* _Material for the task_
******

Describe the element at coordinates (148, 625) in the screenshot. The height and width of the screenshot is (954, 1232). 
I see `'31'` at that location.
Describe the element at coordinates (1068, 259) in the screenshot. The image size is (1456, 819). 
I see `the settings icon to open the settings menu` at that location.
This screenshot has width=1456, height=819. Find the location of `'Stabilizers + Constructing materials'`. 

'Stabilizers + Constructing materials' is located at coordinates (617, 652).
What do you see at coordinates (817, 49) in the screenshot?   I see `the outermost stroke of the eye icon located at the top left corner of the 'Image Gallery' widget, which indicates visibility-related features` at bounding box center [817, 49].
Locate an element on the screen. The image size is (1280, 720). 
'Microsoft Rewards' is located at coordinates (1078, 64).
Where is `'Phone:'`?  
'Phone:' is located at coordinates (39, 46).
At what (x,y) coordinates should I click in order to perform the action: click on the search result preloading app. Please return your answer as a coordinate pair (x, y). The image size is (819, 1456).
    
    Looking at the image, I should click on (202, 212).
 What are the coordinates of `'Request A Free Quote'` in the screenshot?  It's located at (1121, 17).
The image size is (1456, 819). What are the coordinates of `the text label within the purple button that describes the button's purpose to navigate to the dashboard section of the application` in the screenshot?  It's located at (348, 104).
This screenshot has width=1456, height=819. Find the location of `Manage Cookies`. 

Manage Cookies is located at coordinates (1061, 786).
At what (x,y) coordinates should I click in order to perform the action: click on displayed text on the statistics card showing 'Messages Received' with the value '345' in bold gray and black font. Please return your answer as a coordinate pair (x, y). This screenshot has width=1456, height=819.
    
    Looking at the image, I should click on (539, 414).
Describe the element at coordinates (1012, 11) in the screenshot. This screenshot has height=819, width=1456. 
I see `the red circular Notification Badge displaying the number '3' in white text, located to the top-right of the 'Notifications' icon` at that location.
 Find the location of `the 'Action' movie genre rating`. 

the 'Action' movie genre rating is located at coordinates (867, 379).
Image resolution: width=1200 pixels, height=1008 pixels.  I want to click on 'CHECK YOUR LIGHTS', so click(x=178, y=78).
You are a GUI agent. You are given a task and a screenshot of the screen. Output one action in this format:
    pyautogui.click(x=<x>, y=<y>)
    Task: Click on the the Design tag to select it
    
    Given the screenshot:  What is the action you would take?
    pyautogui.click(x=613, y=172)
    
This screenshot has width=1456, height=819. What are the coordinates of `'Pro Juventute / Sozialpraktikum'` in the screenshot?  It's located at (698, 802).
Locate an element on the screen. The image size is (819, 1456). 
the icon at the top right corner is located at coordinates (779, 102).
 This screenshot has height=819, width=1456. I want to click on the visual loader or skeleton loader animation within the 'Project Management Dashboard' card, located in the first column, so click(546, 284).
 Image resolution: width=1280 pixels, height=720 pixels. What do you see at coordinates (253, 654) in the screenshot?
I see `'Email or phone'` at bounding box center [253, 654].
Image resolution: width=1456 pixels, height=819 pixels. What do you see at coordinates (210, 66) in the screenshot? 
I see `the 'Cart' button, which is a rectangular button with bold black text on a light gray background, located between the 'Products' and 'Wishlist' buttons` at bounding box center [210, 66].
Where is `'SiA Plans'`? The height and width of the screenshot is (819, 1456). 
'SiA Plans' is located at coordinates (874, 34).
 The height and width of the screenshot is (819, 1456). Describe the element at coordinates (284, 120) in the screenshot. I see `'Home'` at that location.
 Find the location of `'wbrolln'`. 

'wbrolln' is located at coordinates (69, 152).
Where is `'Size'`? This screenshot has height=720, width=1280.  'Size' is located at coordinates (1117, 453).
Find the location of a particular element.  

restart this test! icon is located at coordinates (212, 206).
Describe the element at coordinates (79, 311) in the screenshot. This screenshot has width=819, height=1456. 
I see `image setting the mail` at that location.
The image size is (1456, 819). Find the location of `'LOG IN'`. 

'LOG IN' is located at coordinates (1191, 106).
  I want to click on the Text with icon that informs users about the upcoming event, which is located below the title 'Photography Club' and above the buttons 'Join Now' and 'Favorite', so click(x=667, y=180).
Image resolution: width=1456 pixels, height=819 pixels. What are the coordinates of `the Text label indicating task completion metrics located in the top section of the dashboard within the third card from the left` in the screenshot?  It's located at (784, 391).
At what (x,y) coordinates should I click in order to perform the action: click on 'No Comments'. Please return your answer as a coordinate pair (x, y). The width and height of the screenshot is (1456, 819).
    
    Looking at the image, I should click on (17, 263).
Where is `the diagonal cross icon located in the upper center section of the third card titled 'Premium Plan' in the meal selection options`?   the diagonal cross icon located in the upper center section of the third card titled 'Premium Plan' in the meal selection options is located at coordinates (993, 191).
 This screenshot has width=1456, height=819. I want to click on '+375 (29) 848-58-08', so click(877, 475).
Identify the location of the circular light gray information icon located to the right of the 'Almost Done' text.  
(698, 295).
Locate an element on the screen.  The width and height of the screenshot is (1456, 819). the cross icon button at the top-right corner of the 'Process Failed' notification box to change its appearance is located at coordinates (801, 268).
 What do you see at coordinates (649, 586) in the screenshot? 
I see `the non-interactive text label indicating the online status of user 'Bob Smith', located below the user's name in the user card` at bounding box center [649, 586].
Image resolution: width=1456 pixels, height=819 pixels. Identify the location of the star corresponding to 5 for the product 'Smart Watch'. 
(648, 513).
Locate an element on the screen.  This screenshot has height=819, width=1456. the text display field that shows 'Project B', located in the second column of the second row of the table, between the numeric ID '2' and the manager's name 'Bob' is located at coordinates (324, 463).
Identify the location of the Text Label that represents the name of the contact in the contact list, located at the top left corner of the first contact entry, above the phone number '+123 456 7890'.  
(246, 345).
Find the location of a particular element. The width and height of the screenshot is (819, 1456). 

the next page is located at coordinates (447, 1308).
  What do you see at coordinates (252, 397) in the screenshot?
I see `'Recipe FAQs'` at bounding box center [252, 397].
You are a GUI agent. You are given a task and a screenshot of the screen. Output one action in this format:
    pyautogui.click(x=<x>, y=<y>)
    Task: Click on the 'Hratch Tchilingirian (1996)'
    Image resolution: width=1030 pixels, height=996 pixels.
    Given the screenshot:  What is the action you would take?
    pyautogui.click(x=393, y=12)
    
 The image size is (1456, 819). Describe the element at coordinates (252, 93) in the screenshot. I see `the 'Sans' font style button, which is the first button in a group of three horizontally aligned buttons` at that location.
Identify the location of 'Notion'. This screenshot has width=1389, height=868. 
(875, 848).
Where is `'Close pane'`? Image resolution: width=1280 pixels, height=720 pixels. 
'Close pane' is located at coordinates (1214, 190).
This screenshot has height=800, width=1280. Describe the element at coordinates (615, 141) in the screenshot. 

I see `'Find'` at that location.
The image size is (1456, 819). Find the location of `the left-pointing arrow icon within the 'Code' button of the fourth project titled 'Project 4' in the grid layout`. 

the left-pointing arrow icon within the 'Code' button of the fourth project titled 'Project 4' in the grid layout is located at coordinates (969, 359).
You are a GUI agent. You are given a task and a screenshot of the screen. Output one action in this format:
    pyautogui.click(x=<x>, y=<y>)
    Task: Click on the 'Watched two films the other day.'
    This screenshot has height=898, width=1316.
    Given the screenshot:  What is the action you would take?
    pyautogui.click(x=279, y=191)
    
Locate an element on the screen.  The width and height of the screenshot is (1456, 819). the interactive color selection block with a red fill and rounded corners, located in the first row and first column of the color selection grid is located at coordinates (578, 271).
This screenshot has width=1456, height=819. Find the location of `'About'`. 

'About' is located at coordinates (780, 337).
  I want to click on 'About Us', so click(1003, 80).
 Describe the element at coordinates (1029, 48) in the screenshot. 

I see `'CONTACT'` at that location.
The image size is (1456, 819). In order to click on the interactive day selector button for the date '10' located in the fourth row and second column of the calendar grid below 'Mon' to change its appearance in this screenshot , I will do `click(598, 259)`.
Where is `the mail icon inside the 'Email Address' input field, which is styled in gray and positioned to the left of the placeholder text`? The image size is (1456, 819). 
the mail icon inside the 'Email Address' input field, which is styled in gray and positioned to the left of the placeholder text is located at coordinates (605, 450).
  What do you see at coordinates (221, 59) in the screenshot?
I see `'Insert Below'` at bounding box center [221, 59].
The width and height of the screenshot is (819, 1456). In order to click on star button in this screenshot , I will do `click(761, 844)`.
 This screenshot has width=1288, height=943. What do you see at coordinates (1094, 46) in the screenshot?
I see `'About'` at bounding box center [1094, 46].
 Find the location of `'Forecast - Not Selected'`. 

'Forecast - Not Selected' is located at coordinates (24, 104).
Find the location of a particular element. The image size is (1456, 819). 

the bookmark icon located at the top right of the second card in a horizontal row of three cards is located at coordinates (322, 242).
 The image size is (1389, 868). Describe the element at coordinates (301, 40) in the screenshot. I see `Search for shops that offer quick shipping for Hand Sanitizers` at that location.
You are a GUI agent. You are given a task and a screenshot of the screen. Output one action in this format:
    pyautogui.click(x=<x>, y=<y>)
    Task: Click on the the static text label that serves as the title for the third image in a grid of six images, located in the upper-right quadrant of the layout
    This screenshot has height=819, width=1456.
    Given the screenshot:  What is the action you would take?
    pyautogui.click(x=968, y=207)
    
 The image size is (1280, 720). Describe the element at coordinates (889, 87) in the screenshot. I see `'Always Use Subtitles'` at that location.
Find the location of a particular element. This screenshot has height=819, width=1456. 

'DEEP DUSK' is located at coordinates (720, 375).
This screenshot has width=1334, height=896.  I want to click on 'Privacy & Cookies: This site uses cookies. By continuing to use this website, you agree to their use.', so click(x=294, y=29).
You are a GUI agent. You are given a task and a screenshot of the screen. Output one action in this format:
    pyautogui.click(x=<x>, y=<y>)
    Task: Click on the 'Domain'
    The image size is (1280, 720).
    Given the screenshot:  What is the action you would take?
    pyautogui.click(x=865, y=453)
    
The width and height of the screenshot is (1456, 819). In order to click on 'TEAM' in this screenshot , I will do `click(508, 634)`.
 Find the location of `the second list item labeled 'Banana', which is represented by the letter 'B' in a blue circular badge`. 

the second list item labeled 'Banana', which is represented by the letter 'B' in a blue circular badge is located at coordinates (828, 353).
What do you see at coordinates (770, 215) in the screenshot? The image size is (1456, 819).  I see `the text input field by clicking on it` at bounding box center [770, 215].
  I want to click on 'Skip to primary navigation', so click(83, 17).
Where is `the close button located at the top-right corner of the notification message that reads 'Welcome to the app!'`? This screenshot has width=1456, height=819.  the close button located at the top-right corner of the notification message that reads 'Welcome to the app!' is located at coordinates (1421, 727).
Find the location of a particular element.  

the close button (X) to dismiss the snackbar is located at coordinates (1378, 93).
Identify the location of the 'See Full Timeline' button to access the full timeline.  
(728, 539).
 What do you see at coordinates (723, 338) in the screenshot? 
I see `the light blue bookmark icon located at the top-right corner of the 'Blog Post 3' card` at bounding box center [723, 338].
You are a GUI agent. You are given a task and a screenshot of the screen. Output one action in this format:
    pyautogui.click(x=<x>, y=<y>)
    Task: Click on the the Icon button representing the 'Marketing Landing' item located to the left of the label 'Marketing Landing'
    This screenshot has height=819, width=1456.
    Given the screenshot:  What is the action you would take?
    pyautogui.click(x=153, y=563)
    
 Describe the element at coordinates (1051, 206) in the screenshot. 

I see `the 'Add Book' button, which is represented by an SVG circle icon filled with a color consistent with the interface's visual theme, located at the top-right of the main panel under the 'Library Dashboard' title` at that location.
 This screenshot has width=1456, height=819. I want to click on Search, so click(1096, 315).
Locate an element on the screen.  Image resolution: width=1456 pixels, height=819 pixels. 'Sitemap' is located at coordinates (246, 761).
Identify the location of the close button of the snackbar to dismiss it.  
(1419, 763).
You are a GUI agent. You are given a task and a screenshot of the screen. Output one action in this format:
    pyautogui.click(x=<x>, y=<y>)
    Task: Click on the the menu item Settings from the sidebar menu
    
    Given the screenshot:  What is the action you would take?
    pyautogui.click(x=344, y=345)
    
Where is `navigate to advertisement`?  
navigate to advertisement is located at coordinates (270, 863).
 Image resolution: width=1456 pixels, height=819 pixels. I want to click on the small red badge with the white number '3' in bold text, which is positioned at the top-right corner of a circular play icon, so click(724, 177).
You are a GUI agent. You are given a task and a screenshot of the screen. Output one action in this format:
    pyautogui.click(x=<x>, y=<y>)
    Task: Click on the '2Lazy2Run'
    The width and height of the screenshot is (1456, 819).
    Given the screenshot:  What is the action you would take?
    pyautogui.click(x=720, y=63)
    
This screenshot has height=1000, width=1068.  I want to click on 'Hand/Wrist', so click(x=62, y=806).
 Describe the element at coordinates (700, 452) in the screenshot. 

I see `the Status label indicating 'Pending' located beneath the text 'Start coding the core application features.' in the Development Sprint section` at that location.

******

* _Task to complete_
Swap "Identify" for "Pinpoint" in the rows, starting with the line that has "click on 'No" and going on through the line that has "(246, 345).". Give back only those lines, with nothing else changed.

* _Task response_
At what (x,y) coordinates should I click in order to perform the action: click on 'No Comments'. Please return your answer as a coordinate pair (x, y). The width and height of the screenshot is (1456, 819).
    
    Looking at the image, I should click on (17, 263).
Where is `the diagonal cross icon located in the upper center section of the third card titled 'Premium Plan' in the meal selection options`?   the diagonal cross icon located in the upper center section of the third card titled 'Premium Plan' in the meal selection options is located at coordinates (993, 191).
 This screenshot has width=1456, height=819. I want to click on '+375 (29) 848-58-08', so click(877, 475).
Pinpoint the location of the circular light gray information icon located to the right of the 'Almost Done' text.  
(698, 295).
Locate an element on the screen.  The width and height of the screenshot is (1456, 819). the cross icon button at the top-right corner of the 'Process Failed' notification box to change its appearance is located at coordinates (801, 268).
 What do you see at coordinates (649, 586) in the screenshot? 
I see `the non-interactive text label indicating the online status of user 'Bob Smith', located below the user's name in the user card` at bounding box center [649, 586].
Image resolution: width=1456 pixels, height=819 pixels. Pinpoint the location of the star corresponding to 5 for the product 'Smart Watch'. 
(648, 513).
Locate an element on the screen.  This screenshot has height=819, width=1456. the text display field that shows 'Project B', located in the second column of the second row of the table, between the numeric ID '2' and the manager's name 'Bob' is located at coordinates (324, 463).
Pinpoint the location of the Text Label that represents the name of the contact in the contact list, located at the top left corner of the first contact entry, above the phone number '+123 456 7890'.  
(246, 345).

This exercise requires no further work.